→ **Your goal**
Edit the data from the line with "You are a computer-use agent. Screen" to the line with "Action: click(147, 60)" by changing "computer-use agent" to "GUI agent", with nothing else altered, and give back only those lines.

### Extracted data

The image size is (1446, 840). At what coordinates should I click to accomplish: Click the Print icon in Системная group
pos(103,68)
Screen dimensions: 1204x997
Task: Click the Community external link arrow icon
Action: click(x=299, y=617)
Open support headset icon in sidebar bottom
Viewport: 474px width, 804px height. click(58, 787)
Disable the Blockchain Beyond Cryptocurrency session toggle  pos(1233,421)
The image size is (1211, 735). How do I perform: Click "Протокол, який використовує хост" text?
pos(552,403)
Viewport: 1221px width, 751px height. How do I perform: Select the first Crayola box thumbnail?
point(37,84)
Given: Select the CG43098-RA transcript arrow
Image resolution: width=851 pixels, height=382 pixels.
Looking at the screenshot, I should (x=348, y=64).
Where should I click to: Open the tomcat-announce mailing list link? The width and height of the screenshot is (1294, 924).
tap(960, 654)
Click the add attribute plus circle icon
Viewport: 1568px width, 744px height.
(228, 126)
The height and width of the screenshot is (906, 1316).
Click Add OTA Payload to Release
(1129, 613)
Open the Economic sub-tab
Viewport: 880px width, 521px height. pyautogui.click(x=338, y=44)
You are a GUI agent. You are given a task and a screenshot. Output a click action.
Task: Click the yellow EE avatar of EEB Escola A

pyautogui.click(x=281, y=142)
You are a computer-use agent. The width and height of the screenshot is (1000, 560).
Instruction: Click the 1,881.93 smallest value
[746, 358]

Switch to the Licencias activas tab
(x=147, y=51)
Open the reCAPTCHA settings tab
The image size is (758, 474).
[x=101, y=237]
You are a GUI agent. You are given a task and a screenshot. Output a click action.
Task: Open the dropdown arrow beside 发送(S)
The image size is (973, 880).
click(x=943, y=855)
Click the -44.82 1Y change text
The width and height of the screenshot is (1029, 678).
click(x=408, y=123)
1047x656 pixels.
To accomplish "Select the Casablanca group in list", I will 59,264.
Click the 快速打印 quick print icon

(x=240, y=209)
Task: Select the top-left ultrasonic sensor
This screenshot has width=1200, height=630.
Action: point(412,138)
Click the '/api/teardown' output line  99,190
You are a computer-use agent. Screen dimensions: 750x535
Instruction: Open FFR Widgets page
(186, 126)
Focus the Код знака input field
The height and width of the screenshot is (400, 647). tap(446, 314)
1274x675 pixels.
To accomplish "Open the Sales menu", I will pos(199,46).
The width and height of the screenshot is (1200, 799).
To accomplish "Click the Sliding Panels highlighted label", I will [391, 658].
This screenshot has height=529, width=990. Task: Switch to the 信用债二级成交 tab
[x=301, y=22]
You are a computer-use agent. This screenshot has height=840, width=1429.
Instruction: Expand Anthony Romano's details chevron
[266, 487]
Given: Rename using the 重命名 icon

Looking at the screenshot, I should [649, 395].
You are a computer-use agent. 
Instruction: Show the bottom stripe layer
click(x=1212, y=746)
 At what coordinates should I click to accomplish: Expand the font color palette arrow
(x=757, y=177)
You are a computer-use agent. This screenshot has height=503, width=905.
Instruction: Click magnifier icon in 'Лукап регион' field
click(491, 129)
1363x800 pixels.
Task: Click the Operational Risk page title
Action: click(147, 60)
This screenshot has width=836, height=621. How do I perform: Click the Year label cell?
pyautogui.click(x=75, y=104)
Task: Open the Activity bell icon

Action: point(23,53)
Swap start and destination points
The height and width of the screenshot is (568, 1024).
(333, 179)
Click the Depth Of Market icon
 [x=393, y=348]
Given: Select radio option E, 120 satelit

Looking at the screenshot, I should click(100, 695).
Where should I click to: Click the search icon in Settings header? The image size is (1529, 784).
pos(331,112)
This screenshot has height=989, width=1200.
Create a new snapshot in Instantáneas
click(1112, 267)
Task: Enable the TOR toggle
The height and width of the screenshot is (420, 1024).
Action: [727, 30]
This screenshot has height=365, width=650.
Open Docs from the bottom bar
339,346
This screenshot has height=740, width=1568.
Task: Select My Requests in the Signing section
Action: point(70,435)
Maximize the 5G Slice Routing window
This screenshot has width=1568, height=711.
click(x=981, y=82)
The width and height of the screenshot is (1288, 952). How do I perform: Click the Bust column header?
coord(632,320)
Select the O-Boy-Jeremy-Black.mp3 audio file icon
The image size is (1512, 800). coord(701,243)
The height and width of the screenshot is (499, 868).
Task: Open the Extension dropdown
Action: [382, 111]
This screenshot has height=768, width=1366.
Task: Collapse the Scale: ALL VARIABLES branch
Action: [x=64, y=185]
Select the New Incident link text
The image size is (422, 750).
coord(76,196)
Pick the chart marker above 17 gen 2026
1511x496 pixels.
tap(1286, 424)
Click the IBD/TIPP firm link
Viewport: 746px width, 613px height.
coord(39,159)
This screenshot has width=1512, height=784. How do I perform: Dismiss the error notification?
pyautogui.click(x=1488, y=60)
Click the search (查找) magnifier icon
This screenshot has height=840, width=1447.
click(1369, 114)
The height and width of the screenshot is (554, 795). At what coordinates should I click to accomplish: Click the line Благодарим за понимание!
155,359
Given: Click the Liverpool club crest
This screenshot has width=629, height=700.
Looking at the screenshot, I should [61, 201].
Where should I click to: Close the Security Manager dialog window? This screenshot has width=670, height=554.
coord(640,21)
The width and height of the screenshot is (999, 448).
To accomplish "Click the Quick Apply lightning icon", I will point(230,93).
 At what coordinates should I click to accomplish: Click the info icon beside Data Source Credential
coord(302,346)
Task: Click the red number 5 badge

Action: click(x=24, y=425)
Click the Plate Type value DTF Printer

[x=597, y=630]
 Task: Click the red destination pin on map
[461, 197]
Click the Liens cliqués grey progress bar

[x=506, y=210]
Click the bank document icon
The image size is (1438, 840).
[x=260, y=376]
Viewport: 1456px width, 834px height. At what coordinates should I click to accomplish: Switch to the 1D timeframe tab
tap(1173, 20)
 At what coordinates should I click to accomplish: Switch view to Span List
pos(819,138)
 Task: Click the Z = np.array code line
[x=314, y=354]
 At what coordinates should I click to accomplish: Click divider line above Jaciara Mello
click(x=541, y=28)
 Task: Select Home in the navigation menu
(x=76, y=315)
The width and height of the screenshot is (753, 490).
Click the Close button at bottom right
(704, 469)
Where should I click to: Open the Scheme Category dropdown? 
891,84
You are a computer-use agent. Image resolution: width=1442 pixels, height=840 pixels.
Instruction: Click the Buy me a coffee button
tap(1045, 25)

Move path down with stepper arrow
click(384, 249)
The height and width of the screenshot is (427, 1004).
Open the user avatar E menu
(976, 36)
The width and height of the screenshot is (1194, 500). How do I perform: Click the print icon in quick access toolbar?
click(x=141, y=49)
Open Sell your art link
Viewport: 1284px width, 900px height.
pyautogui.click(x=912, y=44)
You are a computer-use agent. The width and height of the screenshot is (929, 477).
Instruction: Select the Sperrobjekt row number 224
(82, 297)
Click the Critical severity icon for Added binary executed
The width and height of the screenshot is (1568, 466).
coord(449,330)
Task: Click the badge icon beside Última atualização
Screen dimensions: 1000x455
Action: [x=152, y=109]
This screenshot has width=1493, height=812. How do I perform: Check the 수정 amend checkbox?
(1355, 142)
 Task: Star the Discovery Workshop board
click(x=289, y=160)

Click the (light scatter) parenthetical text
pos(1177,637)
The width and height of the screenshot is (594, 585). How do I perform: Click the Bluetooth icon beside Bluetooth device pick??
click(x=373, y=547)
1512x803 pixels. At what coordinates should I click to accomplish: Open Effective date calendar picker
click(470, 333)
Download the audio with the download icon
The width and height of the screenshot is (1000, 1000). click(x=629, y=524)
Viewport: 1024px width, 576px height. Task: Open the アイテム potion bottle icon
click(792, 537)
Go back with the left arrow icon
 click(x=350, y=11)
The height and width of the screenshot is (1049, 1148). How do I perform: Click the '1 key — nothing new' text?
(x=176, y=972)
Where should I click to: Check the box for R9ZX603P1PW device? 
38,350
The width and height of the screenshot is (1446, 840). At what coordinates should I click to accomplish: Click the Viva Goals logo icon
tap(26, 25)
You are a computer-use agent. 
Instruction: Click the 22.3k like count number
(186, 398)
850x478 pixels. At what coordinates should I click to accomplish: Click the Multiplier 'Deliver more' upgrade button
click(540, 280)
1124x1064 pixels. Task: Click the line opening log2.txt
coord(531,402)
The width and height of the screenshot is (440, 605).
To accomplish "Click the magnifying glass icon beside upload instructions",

######

→ **Response to the exercise**
You are a GUI agent. Screen dimensions: 750x535
Instruction: Open FFR Widgets page
(186, 126)
Focus the Код знака input field
The height and width of the screenshot is (400, 647). tap(446, 314)
1274x675 pixels.
To accomplish "Open the Sales menu", I will pos(199,46).
The width and height of the screenshot is (1200, 799).
To accomplish "Click the Sliding Panels highlighted label", I will [391, 658].
This screenshot has height=529, width=990. Task: Switch to the 信用债二级成交 tab
[x=301, y=22]
You are a GUI agent. This screenshot has height=840, width=1429.
Instruction: Expand Anthony Romano's details chevron
[266, 487]
Given: Rename using the 重命名 icon

Looking at the screenshot, I should [649, 395].
You are a GUI agent. 
Instruction: Show the bottom stripe layer
click(x=1212, y=746)
 At what coordinates should I click to accomplish: Expand the font color palette arrow
(x=757, y=177)
You are a GUI agent. This screenshot has height=503, width=905.
Instruction: Click magnifier icon in 'Лукап регион' field
click(491, 129)
1363x800 pixels.
Task: Click the Operational Risk page title
Action: click(147, 60)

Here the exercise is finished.